Emergono nuovi dissapori tra Svizzera e Italia riguardo i costi delle Olimpiadi invernali di Milano-Cortina. Il Canton Grigioni, responsabile per il piano dei trasporti ritenuto un successo e meno oneroso del previsto, ha inviato una fattura all’Italia, ma non è certo che questa verrà saldata. Secondo il Governo svizzero, i costi per le prestazioni proprie ammontano a circa 0,9 milioni di franchi, mentre l’onere dei 2,6 milioni di franchi (circa 2,8 milioni di euro) dovrebbe essere assunto dall’Italia, specificamente dalla Regione Lombardia, seguendo il principio di causalità. La “fattura” inviata da Coira ha scatenato dibattiti su chi debba pagare per la viabilità svizzera verso Livigno attraverso l’Engadina. Non è certo che la Regione italiana accetti il pagamento, poiché, come affermato dalla consigliera di Stato Carmelia Maissen nel mese di aprile, non esiste alcun impegno scritto nei confronti del Canton Grigioni. La controparte italiana aveva proposto un contributo di circa 600 mila euro (circa 550 mila franchi).
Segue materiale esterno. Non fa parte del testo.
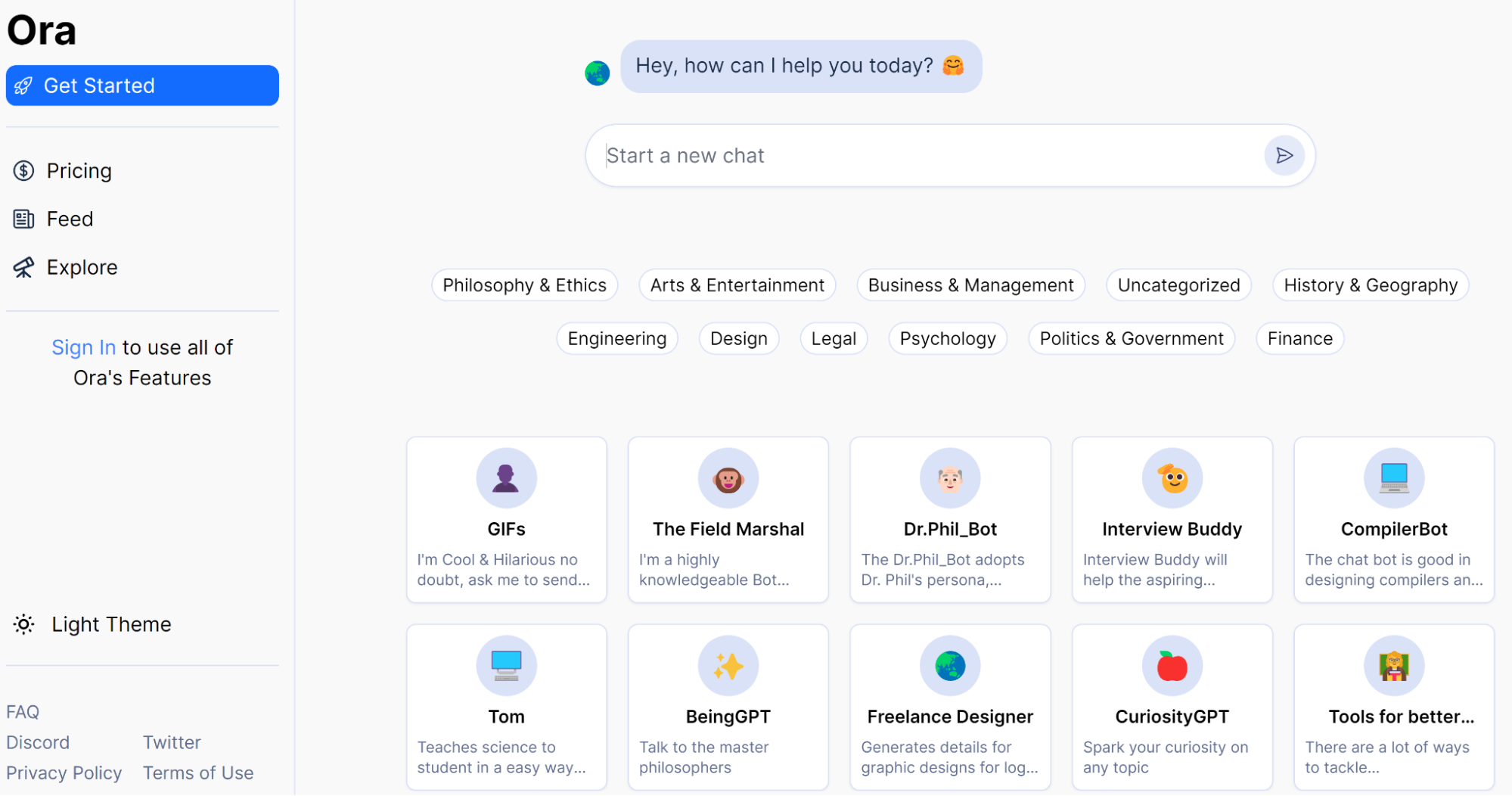This screenshot has width=1512, height=796.
Task: Open the GIFs bot avatar icon
Action: (506, 478)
Durante le Olimpiadi, quasi 41 mila persone hanno utilizzato i trasporti pubblici tra Zernez/Müstair e Livigno. L’appello a non usare l’auto ha avuto successo: i disagi alla circolazione temuti nella regione grigionese interessata non si sono verificati, con un minor utilizzo dei posteggi Park+Ride e entrate inferiori rispetto alle previsioni. Durante l’evento è stato attivato un servizio navetta dai parcheggi di Zernez e Tubre, in Italia, e dalle stazioni ferroviarie di Zernez e Malles, con autobus che hanno viaggiato più frequentemente verso Livigno attraverso la galleria Munt La Schera.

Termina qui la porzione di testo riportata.